Este ano, no final de janeiro, o prefeito Edmilson Rodrigues visitou as obras e informou que a primeira etapa seria entregue em breve, mas não disse quando. Somente no último dia 22 de junho é que a Prefeitura de Belém finalmente divulgou que poderia entregar, no próximo semestre, a primeira etapa, mas também não arriscou dar uma data. Quer dizer: mês passado, a prefeitura não sabia da missa, a metade: o trecho previsto para o segundo semestre foi entregue nesta semana.

 

Calendário eleitoral

 

Nesta última semana, as inaugurações foram intensificadas em Belém. Se em São Paulo, por exemplo, o prefeito Ricardo Nunes, do MDB, chegou a fazer três inaugurações em um mesmo dia, Edmilson Rodrigues não quis ficar para trás e, na tarde e noite da última quinta-feira, inaugurou três praças na Marambaia e uma parte da reurbanização da Romulo Maiorana. No mesmo dia, Ed deu uma passadinha no Ver-o-Peso, onde assinou a ordem de serviço para o início das obras de reforma dos Mercados de Carne Francisco Bolonha e de Peixe. Ontem, a maratona de inaugurações foi para o Distrito de Mosqueiro.

 

Batendo cabeça

 

Na avenida Romulo Maiorana, um detalhe chamou atenção: se em janeiro de 2023, quando a Prefeitura de Belém deu início às obras, a reportagem da Agência Belém dizia, em bom português, que “o empreendimento é resultado de parceria” com o governo do Estado, na postagem de quinta-feira, 4, a Agência ignorou solenemente o governo do Pará. “Toda a obra de reurbanização da avenida está avaliada em R$ 27 milhões e vai promover...”. E mais não disse.

 

Já na reportagem da Agência Pará, que faz a divulgação oficial do governo, do dia 14 de março de 2023, está bem claro: “A obra faz parte de um convênio celebrado com a prefeitura no valor de R $27 milhões”. Ninguém se entende mais, enfim.

 

Não falta reclamação

 

 Com a obra entregue, os internautas começaram a postar reclamações nas redes sociais. Um publicou uma foto e disse “Dois anos de obras para entregar uma calçada”, escreveu, ironicamente.
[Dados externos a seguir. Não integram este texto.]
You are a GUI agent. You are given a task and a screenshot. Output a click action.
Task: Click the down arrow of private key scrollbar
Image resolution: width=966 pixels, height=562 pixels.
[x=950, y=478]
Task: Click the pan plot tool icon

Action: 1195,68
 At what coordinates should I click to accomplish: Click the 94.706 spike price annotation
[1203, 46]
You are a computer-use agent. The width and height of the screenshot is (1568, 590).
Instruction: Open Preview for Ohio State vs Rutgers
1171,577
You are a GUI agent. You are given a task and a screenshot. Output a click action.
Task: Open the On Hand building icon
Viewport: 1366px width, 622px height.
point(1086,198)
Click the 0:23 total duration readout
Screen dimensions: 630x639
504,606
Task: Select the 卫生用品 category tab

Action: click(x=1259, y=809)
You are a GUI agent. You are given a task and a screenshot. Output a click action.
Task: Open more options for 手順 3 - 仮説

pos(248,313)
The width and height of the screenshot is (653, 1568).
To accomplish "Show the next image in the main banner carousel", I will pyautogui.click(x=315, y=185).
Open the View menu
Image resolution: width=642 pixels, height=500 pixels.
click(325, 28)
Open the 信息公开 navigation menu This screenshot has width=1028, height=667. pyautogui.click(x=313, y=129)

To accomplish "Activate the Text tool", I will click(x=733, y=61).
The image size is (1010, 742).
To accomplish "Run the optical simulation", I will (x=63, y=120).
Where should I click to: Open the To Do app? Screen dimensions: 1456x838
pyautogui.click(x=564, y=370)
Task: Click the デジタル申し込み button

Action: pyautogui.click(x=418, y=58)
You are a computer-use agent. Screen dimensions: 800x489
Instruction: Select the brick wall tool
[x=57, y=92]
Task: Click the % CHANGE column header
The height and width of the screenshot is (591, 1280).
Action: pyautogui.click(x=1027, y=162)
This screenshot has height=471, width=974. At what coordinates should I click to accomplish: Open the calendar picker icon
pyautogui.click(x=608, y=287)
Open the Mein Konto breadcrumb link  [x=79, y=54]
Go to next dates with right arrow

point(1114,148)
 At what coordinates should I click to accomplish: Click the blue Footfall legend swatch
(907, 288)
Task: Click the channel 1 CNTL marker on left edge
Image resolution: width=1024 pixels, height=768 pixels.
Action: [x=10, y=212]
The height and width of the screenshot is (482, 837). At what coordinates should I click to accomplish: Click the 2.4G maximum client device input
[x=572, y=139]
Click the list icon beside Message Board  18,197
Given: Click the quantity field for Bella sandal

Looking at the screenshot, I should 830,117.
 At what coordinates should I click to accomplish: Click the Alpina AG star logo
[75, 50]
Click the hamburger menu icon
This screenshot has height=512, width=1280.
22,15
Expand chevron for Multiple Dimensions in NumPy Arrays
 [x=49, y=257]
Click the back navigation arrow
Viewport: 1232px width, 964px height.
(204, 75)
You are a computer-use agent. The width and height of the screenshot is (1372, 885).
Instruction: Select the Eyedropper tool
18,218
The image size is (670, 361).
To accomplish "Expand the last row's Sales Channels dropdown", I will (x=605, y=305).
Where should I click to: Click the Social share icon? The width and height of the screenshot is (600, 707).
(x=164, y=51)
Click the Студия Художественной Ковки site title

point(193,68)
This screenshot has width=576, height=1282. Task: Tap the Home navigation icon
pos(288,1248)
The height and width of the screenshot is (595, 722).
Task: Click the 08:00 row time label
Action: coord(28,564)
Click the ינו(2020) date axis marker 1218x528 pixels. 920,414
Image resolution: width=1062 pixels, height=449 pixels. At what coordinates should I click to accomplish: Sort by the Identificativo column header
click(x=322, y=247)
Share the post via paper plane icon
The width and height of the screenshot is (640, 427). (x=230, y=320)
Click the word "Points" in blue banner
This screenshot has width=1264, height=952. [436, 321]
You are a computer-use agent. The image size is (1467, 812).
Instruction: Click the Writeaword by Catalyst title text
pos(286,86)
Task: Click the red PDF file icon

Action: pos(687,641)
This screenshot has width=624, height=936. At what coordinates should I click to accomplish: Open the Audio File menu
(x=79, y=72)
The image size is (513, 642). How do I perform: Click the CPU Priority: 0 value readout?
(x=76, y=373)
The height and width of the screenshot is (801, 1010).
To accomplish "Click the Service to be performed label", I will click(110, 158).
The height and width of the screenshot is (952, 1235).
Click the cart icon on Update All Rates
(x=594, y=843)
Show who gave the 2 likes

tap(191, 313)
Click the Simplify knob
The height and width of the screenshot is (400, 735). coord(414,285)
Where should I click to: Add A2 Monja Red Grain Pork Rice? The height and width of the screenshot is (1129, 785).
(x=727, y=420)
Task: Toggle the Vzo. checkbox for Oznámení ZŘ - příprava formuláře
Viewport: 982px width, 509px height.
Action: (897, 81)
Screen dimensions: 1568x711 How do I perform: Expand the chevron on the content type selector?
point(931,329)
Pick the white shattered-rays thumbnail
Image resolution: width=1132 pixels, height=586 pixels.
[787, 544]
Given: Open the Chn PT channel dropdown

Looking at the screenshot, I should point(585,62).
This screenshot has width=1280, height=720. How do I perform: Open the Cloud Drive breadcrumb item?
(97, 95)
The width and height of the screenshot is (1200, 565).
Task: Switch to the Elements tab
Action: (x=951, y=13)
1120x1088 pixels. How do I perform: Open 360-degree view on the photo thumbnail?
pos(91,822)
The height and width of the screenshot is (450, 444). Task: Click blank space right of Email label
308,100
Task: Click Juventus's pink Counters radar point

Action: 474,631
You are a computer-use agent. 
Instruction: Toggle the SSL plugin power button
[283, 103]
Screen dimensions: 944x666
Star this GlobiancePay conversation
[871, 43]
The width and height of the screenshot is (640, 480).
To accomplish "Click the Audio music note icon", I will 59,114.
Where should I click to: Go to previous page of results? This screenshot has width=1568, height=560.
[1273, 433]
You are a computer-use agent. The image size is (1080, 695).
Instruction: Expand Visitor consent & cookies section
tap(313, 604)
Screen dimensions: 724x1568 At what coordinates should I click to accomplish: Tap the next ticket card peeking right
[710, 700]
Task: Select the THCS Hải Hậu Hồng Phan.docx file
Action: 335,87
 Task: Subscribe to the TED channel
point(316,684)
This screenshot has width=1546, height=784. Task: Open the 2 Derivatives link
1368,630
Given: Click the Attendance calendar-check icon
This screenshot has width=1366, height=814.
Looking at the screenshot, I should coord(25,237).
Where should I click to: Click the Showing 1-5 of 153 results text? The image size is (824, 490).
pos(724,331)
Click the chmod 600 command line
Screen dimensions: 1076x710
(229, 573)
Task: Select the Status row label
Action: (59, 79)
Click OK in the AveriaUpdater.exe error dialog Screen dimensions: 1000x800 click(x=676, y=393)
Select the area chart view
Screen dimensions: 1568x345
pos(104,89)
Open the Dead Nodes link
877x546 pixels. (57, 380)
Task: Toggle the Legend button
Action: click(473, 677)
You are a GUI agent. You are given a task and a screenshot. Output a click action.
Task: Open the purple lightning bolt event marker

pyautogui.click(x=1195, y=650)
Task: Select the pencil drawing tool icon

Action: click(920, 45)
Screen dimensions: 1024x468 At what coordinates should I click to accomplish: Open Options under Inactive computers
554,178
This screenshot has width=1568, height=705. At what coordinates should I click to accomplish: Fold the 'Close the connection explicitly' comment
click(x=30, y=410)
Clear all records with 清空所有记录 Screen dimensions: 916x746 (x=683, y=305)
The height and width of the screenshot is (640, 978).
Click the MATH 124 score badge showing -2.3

Outro reclama porque os vendedores de café e tapioquinha, comuns nesse trecho da avenida, continuam sem ter um lugar digno para trabalhar.

 

“Essa obra é sinônimo de corrupção e desrespeito à população. Ou seja, ‘obra’ de 1,99. O pior é que acho que deixaram a pobre Raimundinha, que tem mais de 25 anos trabalhando na 25, fora de um local de trabalho, por conta dessa politicagem sem vergonha comum entre esses políticos”, escreveu um morador de mais de 30 anos na avenida.


Dona Raimundinha é uma das mais conhecidas tapioqueiras na avenida Romulo Maiorana e as barraquinhas de tapioca ainda estão no mesmo lugar improvisado.